As news broke on Tuesday afternoon that Gustavo Poyet would not be the man to replace Phil Parkinson in the dugout at the Stadium of Light, I have to admit I was hugely disappointed.
Poyet’s arrival at Sunderland in 2013 felt like the start of something new, with a clear identity and style of play that didn’t hark back to old-fashioned ideas of “get it in the mixer” or “Britishness” but instead embraced the high possession football that began in Spain, where Poyet started his European playing career, at the beginning of the last decade.
Of course Sunderland’s marriage with Poyet became an unhappy one, failure to secure vital loan players on permanent deals and the inability to replace those who left the club meant he was never able to repeat the heights reached in his first season at the club. At the end, his departure was inevitable, but he was the last manager to last a full season in the Premier League for Sunderland - apart from David Moyes, of course.
My longing for Poyet to return, something which I have felt ever since Sunderland first dropped out of the Premier League may be the rose-tinted longings of a Sunderland fan who remembers feeling so much pride at the team’s performance in the League Cup final that he wore a Sunderland top under his school shirt the following day, despite being surrounded by Newcastle fans.
However, this time it was about more than just nostalgia. This time the very project that Gus Poyet represented in 2013 seemed the idea fit for a club, hopefully, about to embark on a new journey, with new owners and a new sporting director but this time from the bottom in League One. The very division in which Poyet started his managerial career.
With Gus Poyet now out of the running to be the next Sunderland manager, I have stopped thinking with my heart and the reality of what is needed has become more clear.
Sunderland in League One are operating at the limit of the salary cap, meaning any new January signings must be either under 21 years of age, or replace players currently in the squad. Furthermore, twelve of Sunderland’s first team squad are out of contract and whilst many of those players only have part of their wages contributing to the salary cap, their replacements will not.
For these reasons, Sunderland must prioritise promotion this season above everything else. And whoever is chosen to try and achieve this will be doing so without much room to manoeuvre in the January transfer window. This is why I think Sunderland should look for a short term appointment, a manager to be given an 18-month contract with the simple task of getting the club back into English football’s second tier.
Banished from my thoughts are delusions of Gus Poyet transforming George Dobson into a regista as he did Lee Cattermole back in 2014, and in their place have come manager’s such as Paul Cook, whose League One winning Wigan side included a 19 goal-a-season Will Grigg and Max Power.

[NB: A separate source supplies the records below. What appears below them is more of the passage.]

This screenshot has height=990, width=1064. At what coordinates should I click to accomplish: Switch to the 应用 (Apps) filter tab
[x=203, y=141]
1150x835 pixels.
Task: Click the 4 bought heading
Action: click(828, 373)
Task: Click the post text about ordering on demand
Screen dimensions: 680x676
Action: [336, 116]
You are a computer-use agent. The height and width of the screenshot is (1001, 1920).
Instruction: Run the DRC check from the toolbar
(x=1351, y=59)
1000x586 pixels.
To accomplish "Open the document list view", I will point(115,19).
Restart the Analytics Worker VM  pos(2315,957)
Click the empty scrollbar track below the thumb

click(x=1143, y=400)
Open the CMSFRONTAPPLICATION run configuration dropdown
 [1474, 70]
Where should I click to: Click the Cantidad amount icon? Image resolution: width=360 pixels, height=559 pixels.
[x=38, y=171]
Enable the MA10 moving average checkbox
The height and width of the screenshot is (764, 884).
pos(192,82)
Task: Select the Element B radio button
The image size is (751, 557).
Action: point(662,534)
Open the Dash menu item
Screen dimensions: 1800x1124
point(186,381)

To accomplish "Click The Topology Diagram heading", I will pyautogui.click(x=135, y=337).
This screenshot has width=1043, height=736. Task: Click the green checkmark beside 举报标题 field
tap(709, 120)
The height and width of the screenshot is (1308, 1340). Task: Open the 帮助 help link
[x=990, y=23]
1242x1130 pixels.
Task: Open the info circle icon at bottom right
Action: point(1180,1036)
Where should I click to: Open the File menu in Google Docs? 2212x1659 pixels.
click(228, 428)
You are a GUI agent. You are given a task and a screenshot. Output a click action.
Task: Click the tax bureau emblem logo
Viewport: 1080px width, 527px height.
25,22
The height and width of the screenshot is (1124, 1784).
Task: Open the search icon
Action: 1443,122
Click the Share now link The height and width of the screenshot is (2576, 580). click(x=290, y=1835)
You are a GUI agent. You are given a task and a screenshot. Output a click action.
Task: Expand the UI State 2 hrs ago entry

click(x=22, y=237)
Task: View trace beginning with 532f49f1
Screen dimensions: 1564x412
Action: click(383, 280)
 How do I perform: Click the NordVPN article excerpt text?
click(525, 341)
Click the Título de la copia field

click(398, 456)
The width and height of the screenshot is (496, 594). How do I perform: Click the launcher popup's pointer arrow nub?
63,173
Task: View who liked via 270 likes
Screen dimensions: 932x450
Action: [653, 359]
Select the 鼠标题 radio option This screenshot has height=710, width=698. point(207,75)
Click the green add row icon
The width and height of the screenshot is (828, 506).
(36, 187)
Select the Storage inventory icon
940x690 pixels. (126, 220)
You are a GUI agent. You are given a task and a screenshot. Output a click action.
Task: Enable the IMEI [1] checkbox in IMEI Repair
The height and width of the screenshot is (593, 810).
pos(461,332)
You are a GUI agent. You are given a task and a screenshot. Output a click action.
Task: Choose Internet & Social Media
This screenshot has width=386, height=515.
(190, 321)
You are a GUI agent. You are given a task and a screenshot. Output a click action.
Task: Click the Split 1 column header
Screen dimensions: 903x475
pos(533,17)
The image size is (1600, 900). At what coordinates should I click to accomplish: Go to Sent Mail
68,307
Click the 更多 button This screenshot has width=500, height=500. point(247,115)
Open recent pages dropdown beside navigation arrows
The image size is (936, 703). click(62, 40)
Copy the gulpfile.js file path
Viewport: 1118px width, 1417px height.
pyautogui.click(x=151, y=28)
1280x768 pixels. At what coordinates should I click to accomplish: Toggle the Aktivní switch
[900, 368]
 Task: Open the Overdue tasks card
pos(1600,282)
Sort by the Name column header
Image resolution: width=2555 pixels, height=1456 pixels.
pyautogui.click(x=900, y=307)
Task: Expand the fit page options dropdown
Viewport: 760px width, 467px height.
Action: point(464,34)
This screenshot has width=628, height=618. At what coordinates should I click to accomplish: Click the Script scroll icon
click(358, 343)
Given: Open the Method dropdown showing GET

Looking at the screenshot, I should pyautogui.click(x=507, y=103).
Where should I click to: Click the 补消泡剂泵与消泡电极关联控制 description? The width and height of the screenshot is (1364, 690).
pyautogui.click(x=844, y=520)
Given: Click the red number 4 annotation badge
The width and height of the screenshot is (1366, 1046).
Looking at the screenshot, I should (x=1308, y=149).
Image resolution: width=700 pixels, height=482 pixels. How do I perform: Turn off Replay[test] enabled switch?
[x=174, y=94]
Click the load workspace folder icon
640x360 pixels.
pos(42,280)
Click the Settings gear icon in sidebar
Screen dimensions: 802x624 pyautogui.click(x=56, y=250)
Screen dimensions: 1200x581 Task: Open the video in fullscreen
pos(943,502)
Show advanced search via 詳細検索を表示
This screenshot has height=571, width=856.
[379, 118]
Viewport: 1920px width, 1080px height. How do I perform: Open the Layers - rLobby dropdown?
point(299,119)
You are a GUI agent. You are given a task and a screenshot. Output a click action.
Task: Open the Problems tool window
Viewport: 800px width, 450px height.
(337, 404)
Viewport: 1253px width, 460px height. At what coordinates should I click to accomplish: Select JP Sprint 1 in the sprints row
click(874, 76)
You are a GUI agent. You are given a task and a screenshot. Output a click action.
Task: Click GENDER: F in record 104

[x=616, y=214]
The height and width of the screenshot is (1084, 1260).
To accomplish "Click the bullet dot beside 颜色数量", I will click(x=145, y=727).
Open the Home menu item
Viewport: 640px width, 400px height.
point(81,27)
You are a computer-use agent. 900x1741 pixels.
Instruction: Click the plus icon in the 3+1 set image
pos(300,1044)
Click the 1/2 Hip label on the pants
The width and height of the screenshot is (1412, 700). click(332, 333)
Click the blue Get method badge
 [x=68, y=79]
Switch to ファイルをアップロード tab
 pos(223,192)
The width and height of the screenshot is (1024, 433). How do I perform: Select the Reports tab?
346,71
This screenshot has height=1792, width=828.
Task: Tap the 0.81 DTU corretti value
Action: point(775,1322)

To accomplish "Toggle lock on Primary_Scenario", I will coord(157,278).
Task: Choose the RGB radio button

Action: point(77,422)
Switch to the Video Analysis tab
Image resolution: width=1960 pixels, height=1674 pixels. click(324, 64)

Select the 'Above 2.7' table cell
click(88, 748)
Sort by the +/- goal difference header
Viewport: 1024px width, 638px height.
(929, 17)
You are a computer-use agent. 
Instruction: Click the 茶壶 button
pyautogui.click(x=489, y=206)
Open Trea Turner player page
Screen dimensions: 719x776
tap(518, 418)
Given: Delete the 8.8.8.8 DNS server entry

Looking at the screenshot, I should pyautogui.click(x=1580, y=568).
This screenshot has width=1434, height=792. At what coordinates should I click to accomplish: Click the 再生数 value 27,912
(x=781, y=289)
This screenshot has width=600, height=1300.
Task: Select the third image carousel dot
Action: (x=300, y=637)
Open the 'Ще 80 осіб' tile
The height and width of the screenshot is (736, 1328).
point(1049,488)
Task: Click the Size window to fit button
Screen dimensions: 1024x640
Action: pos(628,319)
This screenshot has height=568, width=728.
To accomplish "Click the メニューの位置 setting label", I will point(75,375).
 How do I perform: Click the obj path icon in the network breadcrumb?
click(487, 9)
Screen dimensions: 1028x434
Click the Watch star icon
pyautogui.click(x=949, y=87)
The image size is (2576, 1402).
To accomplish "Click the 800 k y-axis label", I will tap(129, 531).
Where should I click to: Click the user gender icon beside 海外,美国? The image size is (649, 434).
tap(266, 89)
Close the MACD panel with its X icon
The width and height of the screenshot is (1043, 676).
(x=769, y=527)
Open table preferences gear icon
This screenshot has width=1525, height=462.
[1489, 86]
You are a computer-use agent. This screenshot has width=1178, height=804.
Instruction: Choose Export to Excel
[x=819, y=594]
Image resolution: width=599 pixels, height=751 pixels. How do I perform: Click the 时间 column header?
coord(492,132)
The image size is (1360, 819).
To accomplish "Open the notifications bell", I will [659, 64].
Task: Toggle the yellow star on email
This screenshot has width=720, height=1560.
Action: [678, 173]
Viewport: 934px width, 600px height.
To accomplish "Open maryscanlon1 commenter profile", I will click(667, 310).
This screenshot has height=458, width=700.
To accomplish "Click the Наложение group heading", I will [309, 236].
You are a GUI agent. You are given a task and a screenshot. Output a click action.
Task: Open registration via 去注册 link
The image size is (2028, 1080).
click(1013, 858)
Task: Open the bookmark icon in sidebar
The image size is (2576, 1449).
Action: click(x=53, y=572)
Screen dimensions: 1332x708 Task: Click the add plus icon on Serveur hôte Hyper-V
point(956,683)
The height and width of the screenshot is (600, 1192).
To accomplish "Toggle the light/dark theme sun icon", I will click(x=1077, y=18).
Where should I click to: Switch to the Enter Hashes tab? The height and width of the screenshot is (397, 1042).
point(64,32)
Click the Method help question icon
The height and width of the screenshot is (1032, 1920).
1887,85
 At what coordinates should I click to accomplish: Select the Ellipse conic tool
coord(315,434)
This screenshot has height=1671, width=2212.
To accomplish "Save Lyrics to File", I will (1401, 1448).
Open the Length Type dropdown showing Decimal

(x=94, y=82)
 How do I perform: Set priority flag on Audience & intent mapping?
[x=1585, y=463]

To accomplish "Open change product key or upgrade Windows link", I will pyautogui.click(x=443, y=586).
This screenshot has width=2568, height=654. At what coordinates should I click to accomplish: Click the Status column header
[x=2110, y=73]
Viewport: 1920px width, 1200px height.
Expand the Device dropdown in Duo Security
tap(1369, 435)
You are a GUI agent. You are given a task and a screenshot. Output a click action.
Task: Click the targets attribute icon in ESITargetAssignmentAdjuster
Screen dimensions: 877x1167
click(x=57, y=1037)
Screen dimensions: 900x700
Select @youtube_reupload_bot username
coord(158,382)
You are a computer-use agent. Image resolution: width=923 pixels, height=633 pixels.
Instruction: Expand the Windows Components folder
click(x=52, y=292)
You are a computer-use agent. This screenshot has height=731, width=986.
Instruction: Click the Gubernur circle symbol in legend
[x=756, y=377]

If Paul Cook is not a man to get the pulse racing, and I certainly have been critical of those who called for him to replace Parkinson before Poyet’s return was ruled out, more progressive names such as Danny Cowley could serve this short term role just as well. Although the former Lincoln brother’s Danny and Nicky Cowley will likely be after a project for their next club, and many Sunderland fans will view them as such, the chance to rebuild a reputation dented but not tarnished from their sacking by Huddersfield by winning promotion with League One’s biggest club is something that would be difficult to turn down.
The Cowley’s in particular could be a good fit, for a club looking to balance the contradictions of a very “League One” squad put together by a very “League One” manager with a want for a more modern style of football.
Gus Poyet won’t be the next manager of Sunderland, but maybe it wasn’t the right time for his return after all.